Sunday, February 24, 2008

Financial Price Change Distributions 2

One index I never trade in is probably the most widely known index, the Dow Jones Industrial Average (^DJI) AKA the Dow 30 or just 'Wall Street'.

The reason I avoid it is because it is an average over the share price of each composite company. Each company's share of the index is not weighted by market capitalisation as is the norm for most other indexes. This means that a relatively small company's price can go up say 10% but cause the index to go up by a disproportionate amount. E.g. say it causes the index to rise by 2% but that the company is miniscule compared to the other 29 in the index. The overall market cap of those 30 companies has not risen by anything like 2%.

This oddity has always led me to believe there will always be a greater degree of randomness in the Dow than most other indices, and possibly some weird dynamics unique to the Dow (hmm, maybe there could be something to profit from there?) and thus to just avoid it in favour of some other large cap index such as the S&P 500. If the PE is high in the S&P 500 I feel a lot safer shorting it than I would the Dow, which I feel is more likely to spring a surprise on me, e.g. a small company (with a larger share than it's market cap warrants) posting strong results.

Following on from yeserday's post then, I was wondering if this oddball index exhibits a distribution curve significantly different to market cap weighted indices. Here is a graph comparing the daily percentage price change distributions for the Russell 2000, The Dow and the S&P500. For comparison the frequencies for the Russell 2k and the S&P are scaled up to match the DOW at its peak.

And let's have a peek at one of the tails.

Note that the blip in the Dow at about -22% is from the crash of 1929.

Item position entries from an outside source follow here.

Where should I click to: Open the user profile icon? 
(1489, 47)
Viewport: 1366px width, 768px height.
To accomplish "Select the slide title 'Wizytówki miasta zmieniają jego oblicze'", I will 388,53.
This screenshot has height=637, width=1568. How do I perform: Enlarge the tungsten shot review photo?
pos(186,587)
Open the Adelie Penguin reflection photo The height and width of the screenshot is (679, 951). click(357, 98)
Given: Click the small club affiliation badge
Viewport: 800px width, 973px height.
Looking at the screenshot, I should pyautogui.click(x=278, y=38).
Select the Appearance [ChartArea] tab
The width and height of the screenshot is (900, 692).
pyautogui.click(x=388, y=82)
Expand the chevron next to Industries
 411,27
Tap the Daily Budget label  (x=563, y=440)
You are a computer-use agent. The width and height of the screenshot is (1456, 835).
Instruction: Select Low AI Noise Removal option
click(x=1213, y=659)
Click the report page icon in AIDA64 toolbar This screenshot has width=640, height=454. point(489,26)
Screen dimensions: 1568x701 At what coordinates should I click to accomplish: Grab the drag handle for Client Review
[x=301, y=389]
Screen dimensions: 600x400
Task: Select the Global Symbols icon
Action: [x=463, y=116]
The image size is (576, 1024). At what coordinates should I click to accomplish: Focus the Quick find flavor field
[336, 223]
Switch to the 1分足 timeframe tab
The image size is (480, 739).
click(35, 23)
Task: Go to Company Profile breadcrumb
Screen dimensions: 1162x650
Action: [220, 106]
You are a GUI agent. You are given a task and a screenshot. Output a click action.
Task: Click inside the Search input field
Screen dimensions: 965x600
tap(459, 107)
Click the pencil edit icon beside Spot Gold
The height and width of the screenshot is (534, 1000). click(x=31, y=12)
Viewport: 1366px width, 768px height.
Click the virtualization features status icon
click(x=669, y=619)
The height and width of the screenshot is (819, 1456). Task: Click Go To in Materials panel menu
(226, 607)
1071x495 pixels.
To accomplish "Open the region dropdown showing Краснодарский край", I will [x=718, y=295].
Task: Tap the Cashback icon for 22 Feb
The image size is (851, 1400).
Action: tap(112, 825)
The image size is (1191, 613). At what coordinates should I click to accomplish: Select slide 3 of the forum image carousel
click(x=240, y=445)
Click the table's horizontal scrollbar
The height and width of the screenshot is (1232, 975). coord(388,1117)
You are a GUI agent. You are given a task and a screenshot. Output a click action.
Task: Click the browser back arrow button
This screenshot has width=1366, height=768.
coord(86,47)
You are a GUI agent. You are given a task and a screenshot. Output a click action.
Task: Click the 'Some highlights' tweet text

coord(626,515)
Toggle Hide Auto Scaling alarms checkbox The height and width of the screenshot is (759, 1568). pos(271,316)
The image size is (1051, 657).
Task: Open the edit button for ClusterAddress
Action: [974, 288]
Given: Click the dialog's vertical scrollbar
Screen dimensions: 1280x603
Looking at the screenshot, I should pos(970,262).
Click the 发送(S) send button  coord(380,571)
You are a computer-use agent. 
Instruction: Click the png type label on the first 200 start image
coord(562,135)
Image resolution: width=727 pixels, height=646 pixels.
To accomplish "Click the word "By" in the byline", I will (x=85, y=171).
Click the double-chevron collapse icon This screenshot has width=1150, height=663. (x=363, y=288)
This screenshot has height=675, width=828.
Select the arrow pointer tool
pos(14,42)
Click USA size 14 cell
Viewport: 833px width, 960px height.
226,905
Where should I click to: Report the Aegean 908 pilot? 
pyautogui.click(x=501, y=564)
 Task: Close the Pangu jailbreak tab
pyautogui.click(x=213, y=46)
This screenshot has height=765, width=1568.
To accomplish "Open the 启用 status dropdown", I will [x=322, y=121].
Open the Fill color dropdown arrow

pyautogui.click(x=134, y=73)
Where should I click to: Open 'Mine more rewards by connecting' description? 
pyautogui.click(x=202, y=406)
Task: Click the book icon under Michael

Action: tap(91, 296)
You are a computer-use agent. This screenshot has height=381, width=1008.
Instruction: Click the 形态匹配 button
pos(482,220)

I did wonder if the extra random element (the arbitrary weighting) in the Dow would make it's curve a bit more gaussian, apparently not. Of course there is potentially a significant effect from the buying and selling of the Dow directly, through various derivatives. If we were to take 30 random companies from the S&P 500 and construct our own unweighted index using historic data would that index still have a Levy Skew alpha-stable distribution?